Decreased HCO3-this is simply the metabolic compensation for the respiratory alkalosis. 

Great case!! I learned a lot with this one!

Saturday, February 8, 2014

Disclaimer and first post!

Disclaimer-This is not a blog about my life exactly. I decided to make this blog to help organize my medical encounters and the material that I study. It happens all too frequently that I come home from the hospital with my mind full of medical gems that my attendings handed out and then subsequently lose them because I didn't spend time documenting, thinking etc. It happens even more often that I had a patient with a condition I was uncomfortable working up or treating, but then I forgot to read about it at the end of the day. It is my hope that this blog will end this frustrating cycle. I have tried multiple modalities, but they have been in vain. I thought that since there is a small chance someone may find my postings, I would try harder to be more disciplined and concise with my medical thoughts and patient documentations. If I can try to write about one new topic a day (not quite an attainable goal), I will be more than satisfied with my continuing education. Now, on to my first post!

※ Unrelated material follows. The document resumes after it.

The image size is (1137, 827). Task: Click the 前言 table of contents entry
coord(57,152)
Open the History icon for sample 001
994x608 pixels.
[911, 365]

I just finished a very educationally rewarding rotation in Nephrology and I do not want to lose the ground I have gained. Nephrology is, in my opinion, a challenging field. I encountered on this rotation many topics that I will need to know well to be a good IM intern (electrolyte disturbances, acidosis, alkalosis, acute kidney injury and chronic kidney disease) as well as some uncommon pathology that the Nephrologist will most likely manage.


02/05/2014

Briefly, a 35 yo female with no sig past medical hx  and on no medications came in for an office visit after her urinalysis showed that she had proteinura > 4,028 mg. Labs were negative for secondary causes of nephropathy (ANA, anti-dsDNA, Hepatitis panel, SPEP, UPEP, HIV, ANCAS). Pt's only complaint was mild, generalized swelling in lower legs. Kidney Biopsy was performed and showed fusion of the podocytes on EM. Light microscopy and Immunofluorescence were completely normal. 

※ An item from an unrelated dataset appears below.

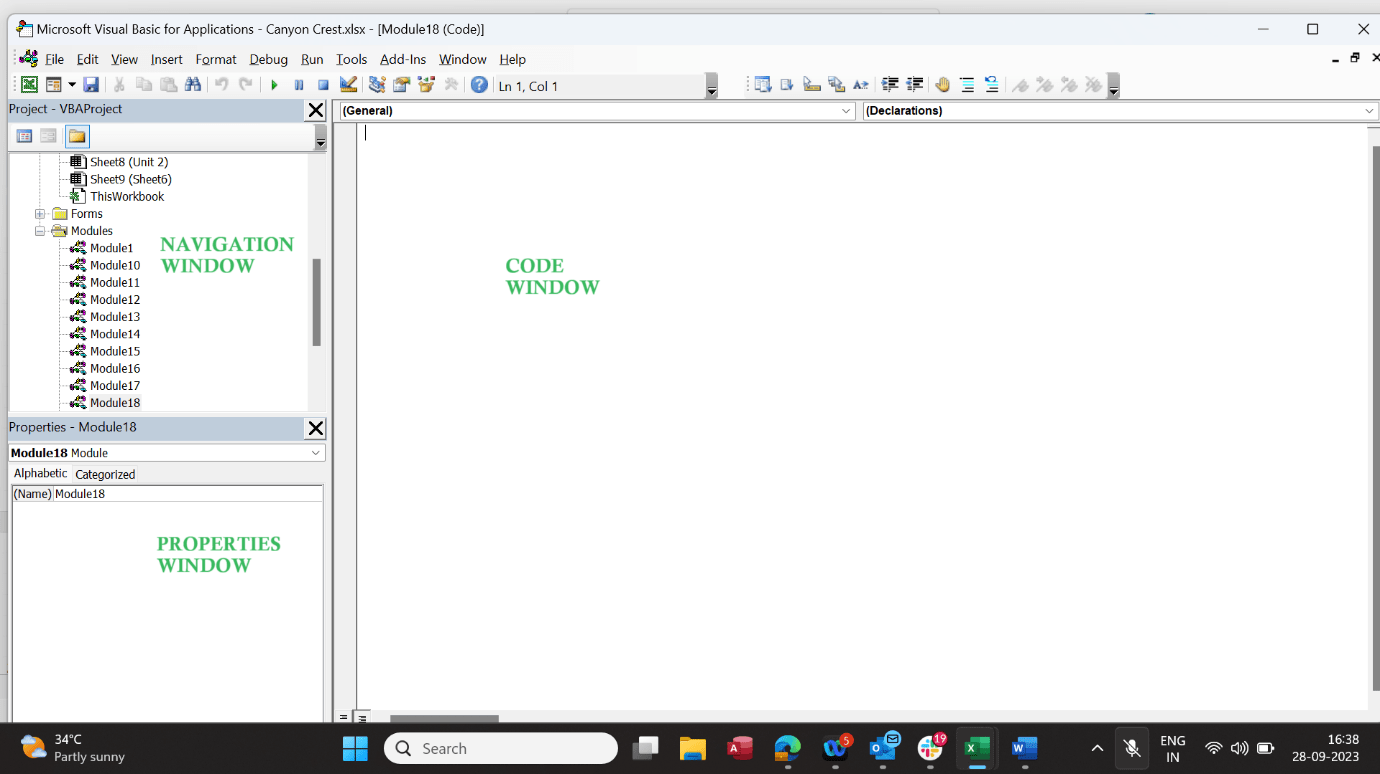The image size is (1380, 774).
Task: Click the Search box in the taskbar
Action: (500, 748)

                            

Minimal Change Disease

Pathology-Simply, the disruption of the negatively charged membrane in the glomerulus allows increased permeability to anions (proteins!!) which then spill out in the urine thus causing proteinuria. Disruption of the podocytes will compromise the membrane permeability.  
 
Epidemiology-It is the most common cause of Nephrotic Syndrome in children and the cause of primary nephropathy 10-20% of the time in adults. 30% of patients will see resolution of the disease with or without treatment. The rest will have relapsing/remitting cases. 

Causes-Mostly Idiopathic and was the case with our patient. It may be secondary to NSAID use, leukemia, thymoma, malignancy of the kidney, pancreas or duodenum and Hodgkin's lymphoma. 

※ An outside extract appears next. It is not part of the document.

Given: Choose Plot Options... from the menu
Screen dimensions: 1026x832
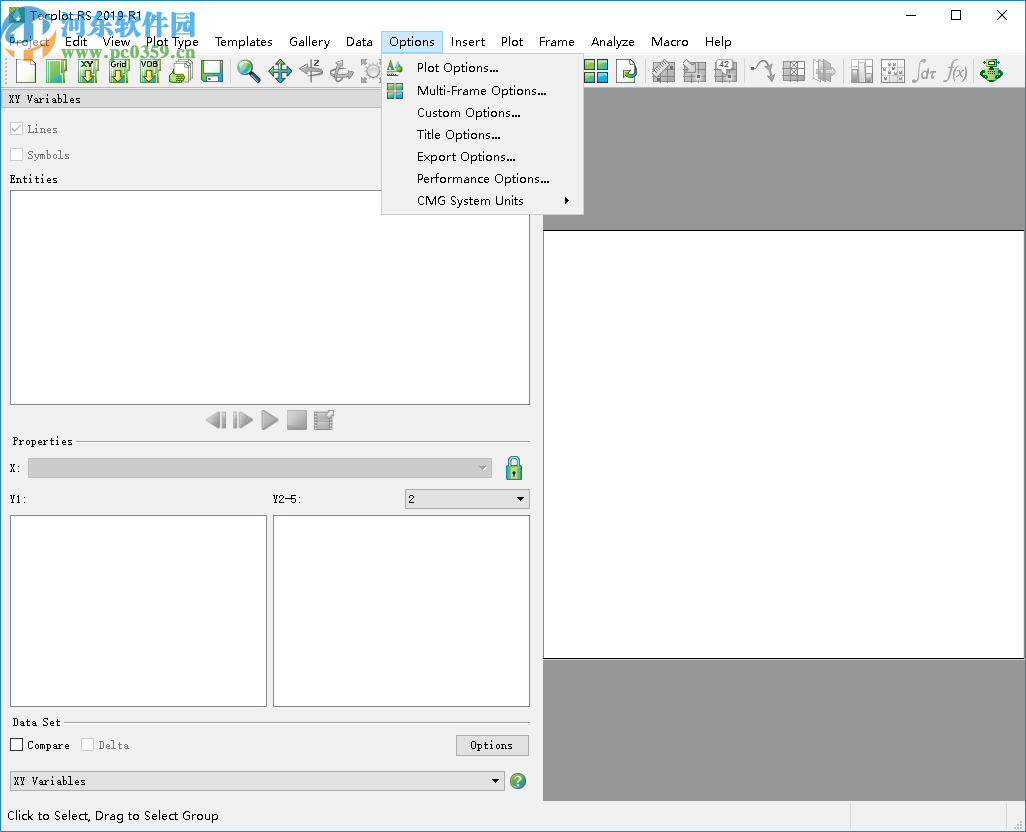Looking at the screenshot, I should click(x=457, y=68).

Diagnosis-Need a kidney biopsy. The Immunofluorescence and Light Microscopy will be normal but you will see effacement, fusion or flattening of the podocytes on Electron Microscopy (our pt had fusion).

Clinical Course-pt will present with sudden proteinuria and may have edema (our pt was complaining of lower leg swelling). You may see acute kidney injury in pts with previously compromised kidneys (atherosclerosis). It is uncommon for the patient to progress to uncontrolled hypertension or end stage renal disease. 

Treatment-Steroids are the cornerstone of therapy as well as reducing the blood pressure in the glomerulus. You treat with 60mg of Prednisone every other day for 4 weeks. Then taper down to 40mg every other day for 4 weeks. About 10 % of patients don't respond to steroid treatment and then you progress to cytotoxic drugs such as cyclosporin, mycophenolate etc. Decreasing the blood pressure with an ACE inhibitor or and ARB is a common addition to therapy. In our case, the patient's repeat UA showed an improvement of the proteinuria and we had her on an ACE inhibitor, lisinopril. After weighing the pros and cons of starting steroid therapy, she decided to wait to and see if her proteinuria continued to improve. She would follow up in 3 months and call if she was noticing any worsening of symptoms (rapid weight gain from swelling, high blood pressure readings). 

Up until now, I had thought that I would probably not see a case of Minimal Change since it was more common in Pediatrics. Surprise!